Christian missionary activity brought news of the Chinese Jews to the West, first from Matteo Ricci, a Jesuit priest who maintained an active missionary presence in China in the late 16th and early 17th centuries, and later from the London Society for Promoting Christianity Amongst the Jews. A delegation of missionaries from that Society visited the impoverished Jews of Kaifeng in 1850 and arranged for the removal and preservation of their manuscripts in Shanghai in 1851. Taking their agreement as a formal purchase, all of the manuscripts were moved to the Society’s London headquarters. In 1924 Hebrew Union College Librarian Adolph S. Oko arranged to purchase the collection, and since then the fifty-nine manuscripts have been held in Cincinnati.

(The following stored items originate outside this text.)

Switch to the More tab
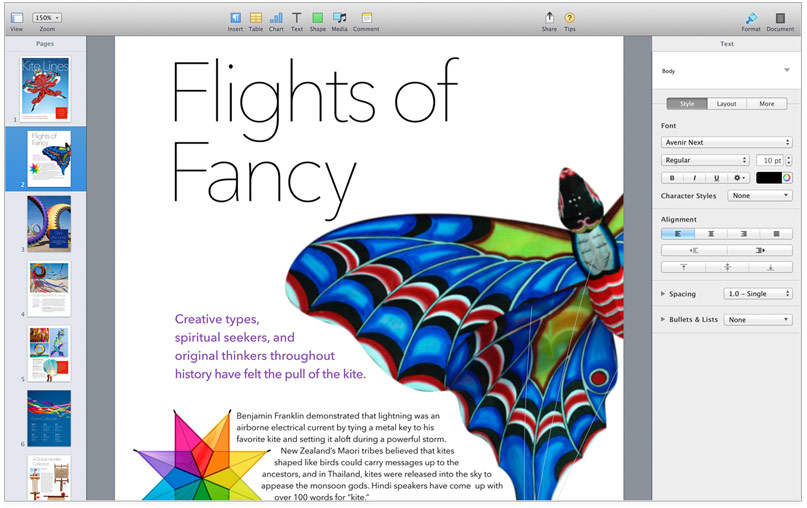Image resolution: width=807 pixels, height=508 pixels. coord(766,103)
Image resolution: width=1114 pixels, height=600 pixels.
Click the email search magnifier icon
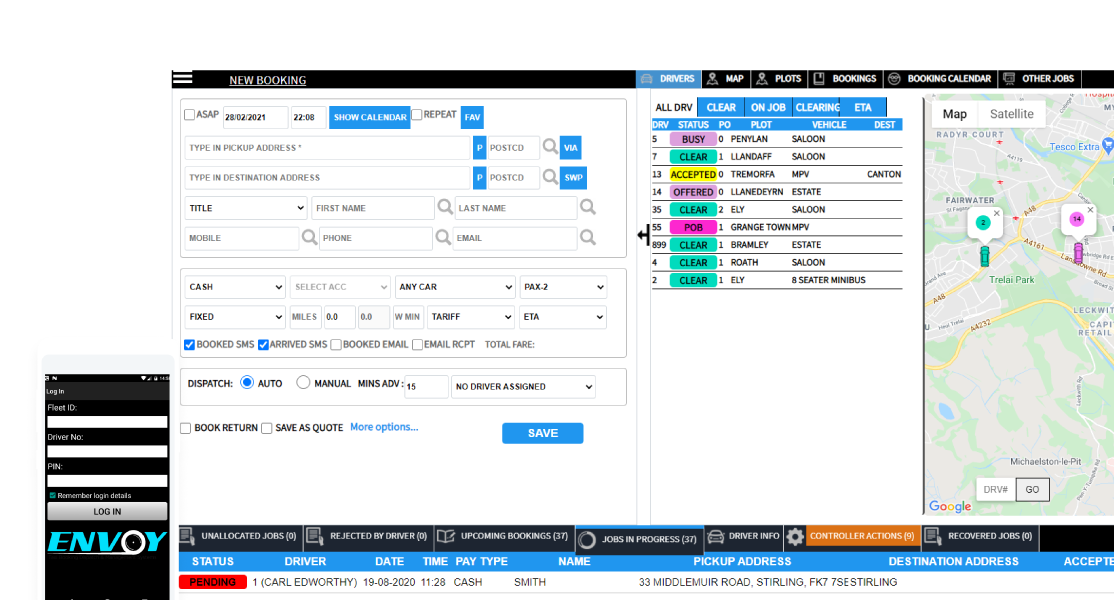pyautogui.click(x=588, y=238)
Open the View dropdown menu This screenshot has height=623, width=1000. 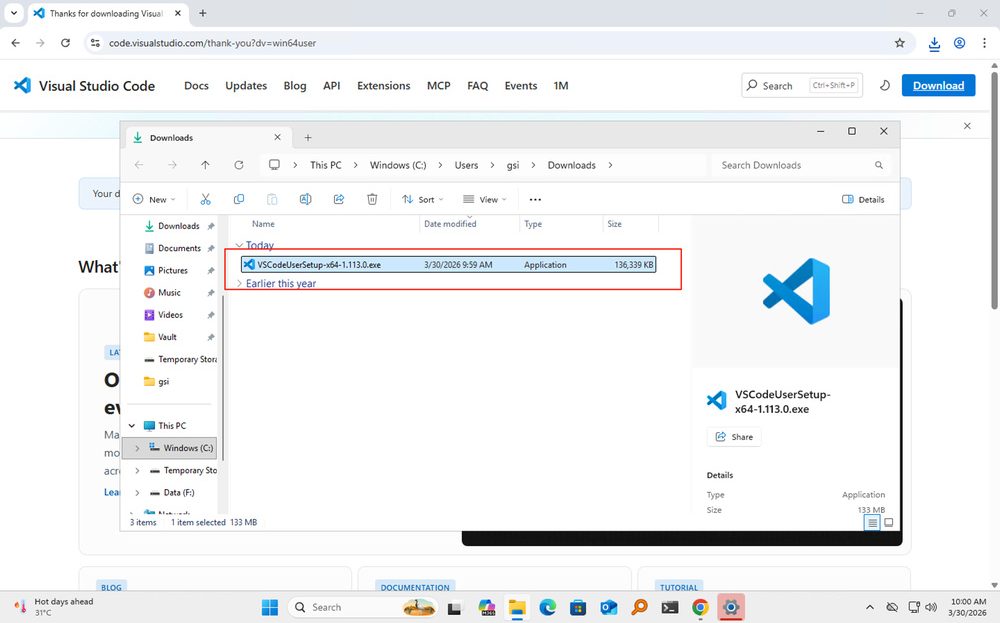(484, 199)
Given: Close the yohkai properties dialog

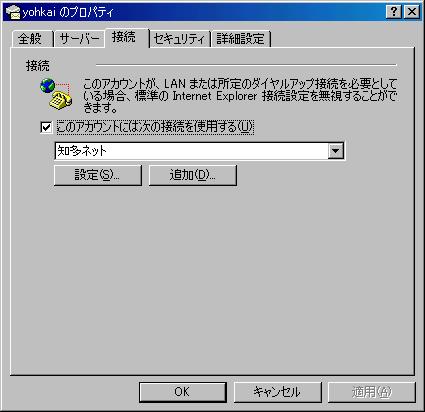Looking at the screenshot, I should click(x=412, y=12).
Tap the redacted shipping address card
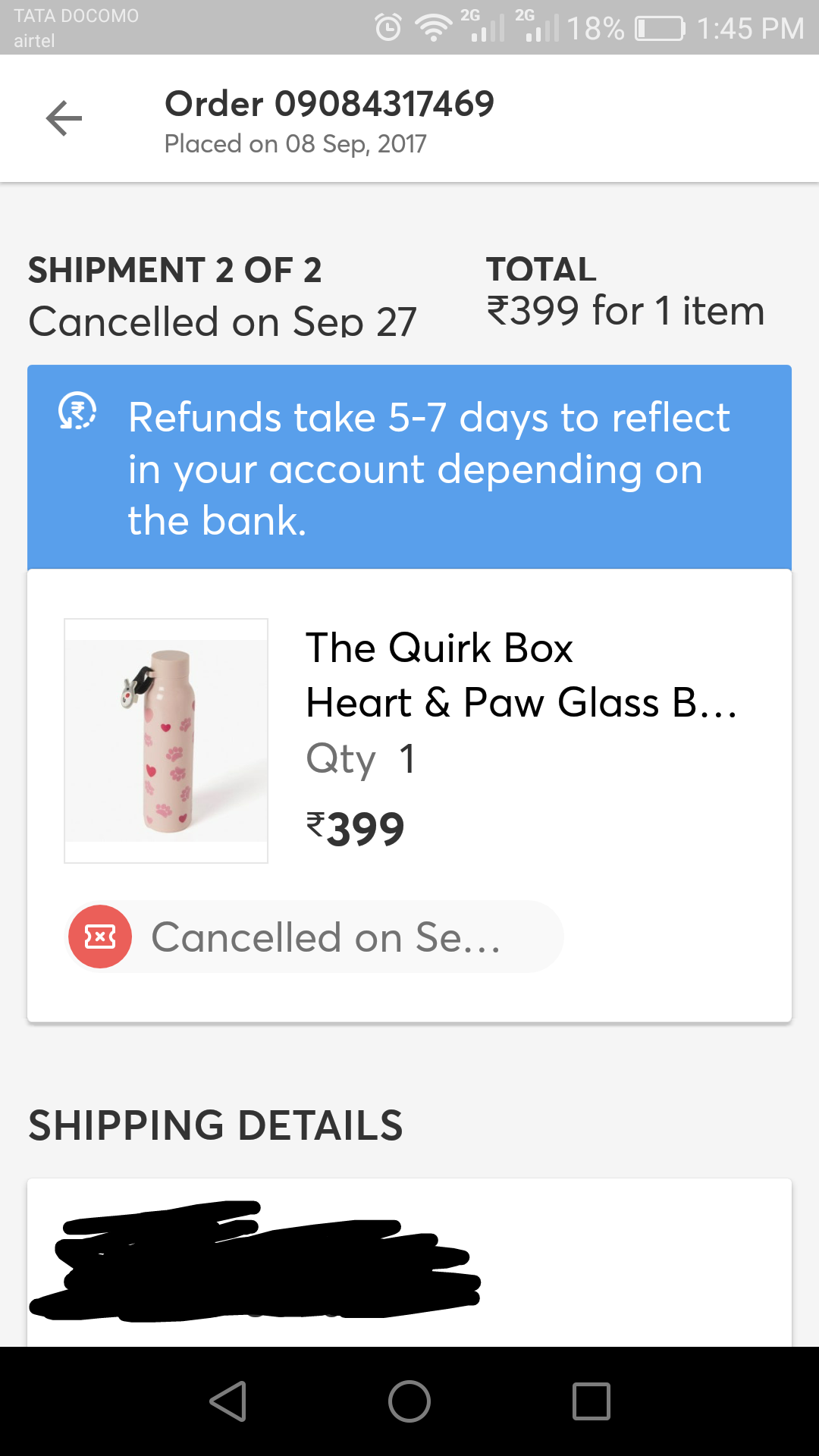Screen dimensions: 819x1456 pyautogui.click(x=410, y=1262)
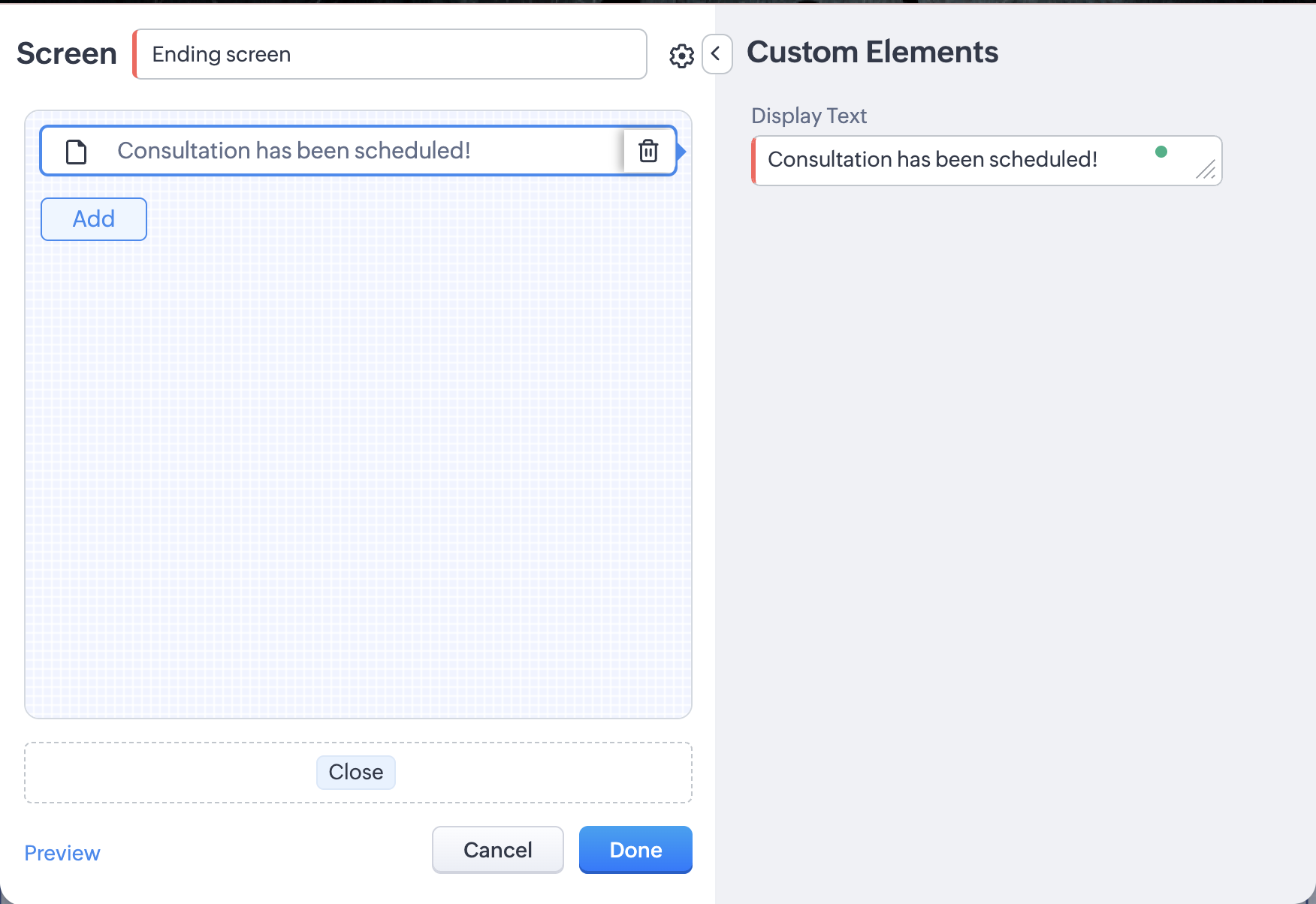Open screen settings gear icon

(681, 56)
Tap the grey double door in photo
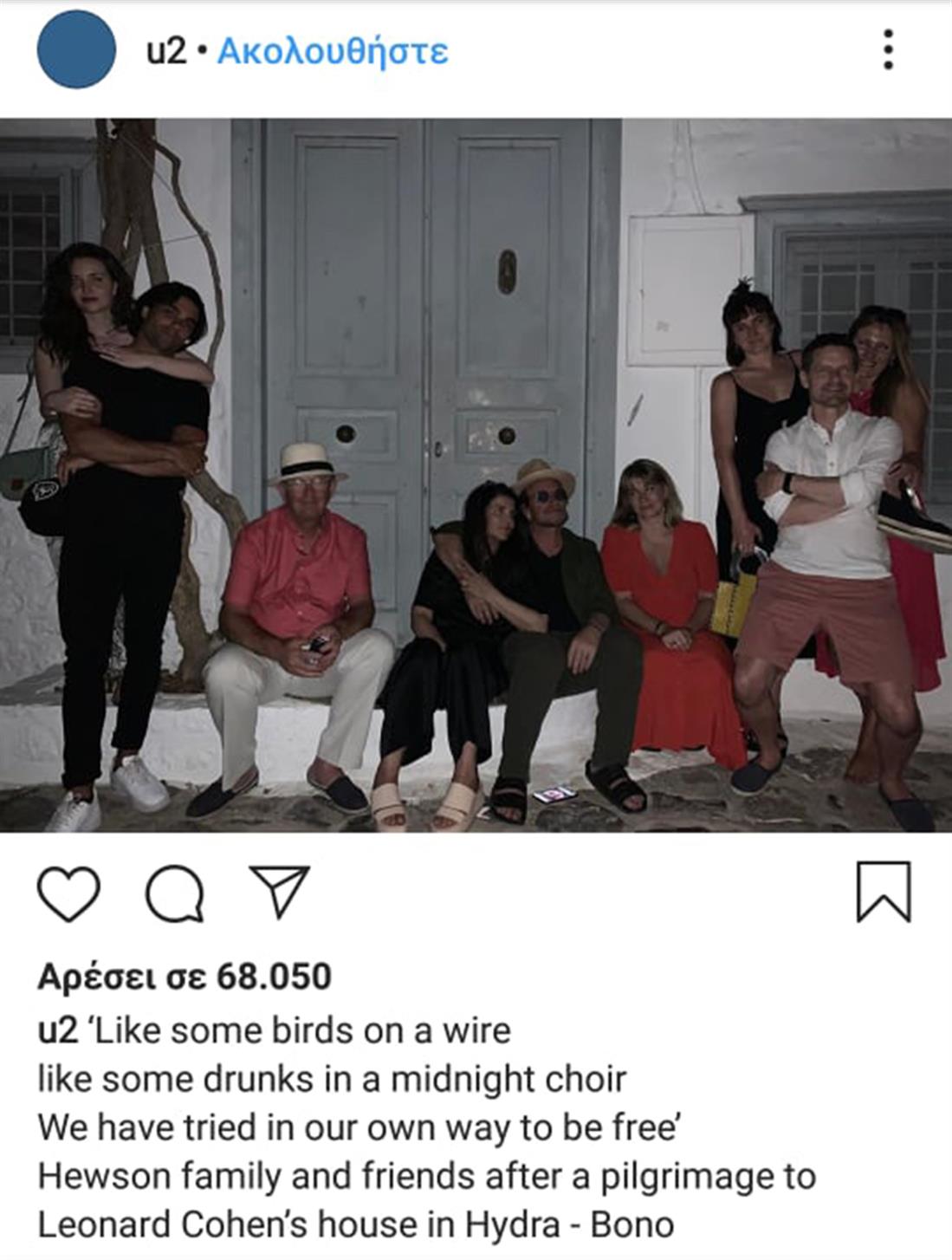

The manuscripts all date to the 17th century and consist of materials held by the synagogue for ritual use. Written on thin rice paper, and bound either as codices or in accordion format, they comprise liturgies and individual weekly Torah portions. Given the regular flooding of the Yellow River, many of the texts evidence recopying where water had washed the ink away. Written in Chinese square Hebrew script, the pointing of the texts is inconsistent, an indication of some attenuation of knowledge of the rules of Hebrew grammar. Judeo-Persian words and phrases appear sporadically and are used predominantly for headings and liturgical directions.

While very few descendants of those original Chinese-Jewish communities remain in China today, their texts and monuments offer testimony to both the perseverance of tradition among Jews around the world and the cultural creativity of Jewish communities in diaspora.